Дж. Уорд - Пробудившийся любовник
— Только попробуй отказаться. Я с такими трудами его добыл.
Белла облизала пересохшие губы.
— Нет.
Дэвид махнул ножом перед ее носом.
— Так или иначе, молодчику придется пустить кровь. Но если за дело возьмусь я, он долго не протянет. Может, лучше ты, женушка, позаботишься о нем?
При мысли о том, что придется кого-то мучить, на ее глаза навернулись слезы.
— Прости меня, — прошептала она прикованному пленнику.
От сильной пощечины голову отбросило в сторону. Белла чуть не свалилась с ног, но лессер удержал ее за волосы. Один бог знает, куда подевался нож.
— Не смей перед ним извиняться!
Он вцепился пятерней в ее лицо.
Для тебя существует только один повод для беспокойства — я! Усвоила? Я спрашиваю: ты поняла?
— Да, — всхлипнула она.
— Что «да»?
— Да, Дэвид.
Он выкрутил ей руку за спину, в глазах потемнело от боли.
— Скажи, что любишь меня.
Неизвестно откуда взявшийся гнев переполнил грудь.
«Вот уж чего этот гад никогда не услышит».
— Повторяю. Скажи, что любишь! — завопил он прямо в лицо.
Сверкнув глазами, Белла оскалилась. Лессер затрясся от гнева, готовый наброситься на нее в любую секунду. Ради этих минут он и жил. Драка с женщиной — это почище секса.
— Скажи, что любишь меня.
— Я тебя ненавижу.
Когда он замахнулся кулаком, девушка не шелохнулась и даже не отвела взгляд. Они застыли, как две половинки сердца, обмотанные проводом, по которому от одного к другому перетекали заряды ненависти. Привязанный к столу вампир тихонько скулил.
Внезапно Дэвид раскрыл объятия и прижал ее к груди.

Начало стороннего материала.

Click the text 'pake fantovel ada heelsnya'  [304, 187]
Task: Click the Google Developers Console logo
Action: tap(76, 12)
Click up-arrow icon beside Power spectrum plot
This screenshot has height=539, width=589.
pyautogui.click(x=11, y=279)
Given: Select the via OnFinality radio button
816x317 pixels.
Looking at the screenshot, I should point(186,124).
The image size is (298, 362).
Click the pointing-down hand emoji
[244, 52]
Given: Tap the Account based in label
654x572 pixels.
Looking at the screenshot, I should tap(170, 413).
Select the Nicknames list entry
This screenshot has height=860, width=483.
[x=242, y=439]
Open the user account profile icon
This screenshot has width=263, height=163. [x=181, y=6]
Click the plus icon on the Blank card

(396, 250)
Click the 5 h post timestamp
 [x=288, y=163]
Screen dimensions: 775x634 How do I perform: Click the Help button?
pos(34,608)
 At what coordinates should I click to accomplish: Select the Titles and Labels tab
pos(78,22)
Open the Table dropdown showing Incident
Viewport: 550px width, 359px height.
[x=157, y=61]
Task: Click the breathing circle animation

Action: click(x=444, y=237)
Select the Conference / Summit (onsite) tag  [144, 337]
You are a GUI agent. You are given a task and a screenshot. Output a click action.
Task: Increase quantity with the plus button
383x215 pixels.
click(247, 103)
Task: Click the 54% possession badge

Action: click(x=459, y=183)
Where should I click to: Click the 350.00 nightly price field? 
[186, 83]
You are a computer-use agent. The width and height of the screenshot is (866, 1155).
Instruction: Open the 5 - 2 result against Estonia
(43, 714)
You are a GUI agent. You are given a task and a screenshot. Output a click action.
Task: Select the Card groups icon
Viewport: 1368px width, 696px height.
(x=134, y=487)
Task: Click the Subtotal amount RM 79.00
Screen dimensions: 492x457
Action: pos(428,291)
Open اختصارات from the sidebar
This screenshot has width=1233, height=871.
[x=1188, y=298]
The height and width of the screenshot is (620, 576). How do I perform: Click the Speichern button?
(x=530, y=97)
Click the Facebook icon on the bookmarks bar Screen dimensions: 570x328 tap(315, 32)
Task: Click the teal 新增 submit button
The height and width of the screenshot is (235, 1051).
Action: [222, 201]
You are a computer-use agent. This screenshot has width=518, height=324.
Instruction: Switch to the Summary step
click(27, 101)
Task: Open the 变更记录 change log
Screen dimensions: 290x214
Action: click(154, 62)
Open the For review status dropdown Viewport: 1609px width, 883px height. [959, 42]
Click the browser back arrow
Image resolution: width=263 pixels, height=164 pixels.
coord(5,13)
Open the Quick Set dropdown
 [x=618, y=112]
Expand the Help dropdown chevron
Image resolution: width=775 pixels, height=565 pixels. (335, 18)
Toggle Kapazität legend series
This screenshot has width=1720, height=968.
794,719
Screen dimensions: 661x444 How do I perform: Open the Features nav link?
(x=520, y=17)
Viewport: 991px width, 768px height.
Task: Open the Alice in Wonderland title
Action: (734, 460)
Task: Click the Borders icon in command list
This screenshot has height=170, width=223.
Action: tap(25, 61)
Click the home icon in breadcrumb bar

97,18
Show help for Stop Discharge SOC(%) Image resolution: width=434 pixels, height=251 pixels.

— А я люблю. Так сильно, что жить без тебя не могу.
— Обалдеть! — раздался чей-то ехидный голос.
Лессер и Белла оглянулись. Из дверного проема на них скалился белобрысый убийца.
— Всем расскажу, — хихикнул он.
И подписал себе этим приговор.
Дэвид выскочил из сарая за ним вдогонку.
Услышав во дворе шум схватки, девушка метнулась отстегивать пленника. Когда освободила его правую руку, тот сам стал распутывать цепи. Оба работали молча. Соскочив со стола, вампир уставился на ее наручники.
— Ты мне не сможешь помочь, — сказала она. — Он носит ключ с собой.
— С ума сойти, ты еще жива. Мне про тебя рассказывали…
— Шевелись, мотай отсюда.
— Но он же тебя убьет.
— Нет, этот не убьет.
«Он только доведет меня до самоубийства».
— Проваливай, они сейчас закончат.
— Я за тобой вернусь.
— Сперва доберись до дома.
Когда он открыл рот, чтобы возразить, она вдруг рассвирепела.
— Заткнись и сконцентрируйся. Передай привет моим родным и скажи, что я не умерла. Пошел!
Со слезами на глазах вампир глубоко вздохнул… и дематериализовался.
Белла затряслась в беззвучных рыданиях, закрыла лицо руками и села на пол.
Драка закончилась: снаружи — ни звука. Потом — хлопок, и внутренность сарая осветила вспышка. Можно не гадать, кто победил.
Господи… Это будет, пожалуй, самый страшный день в ее жизни.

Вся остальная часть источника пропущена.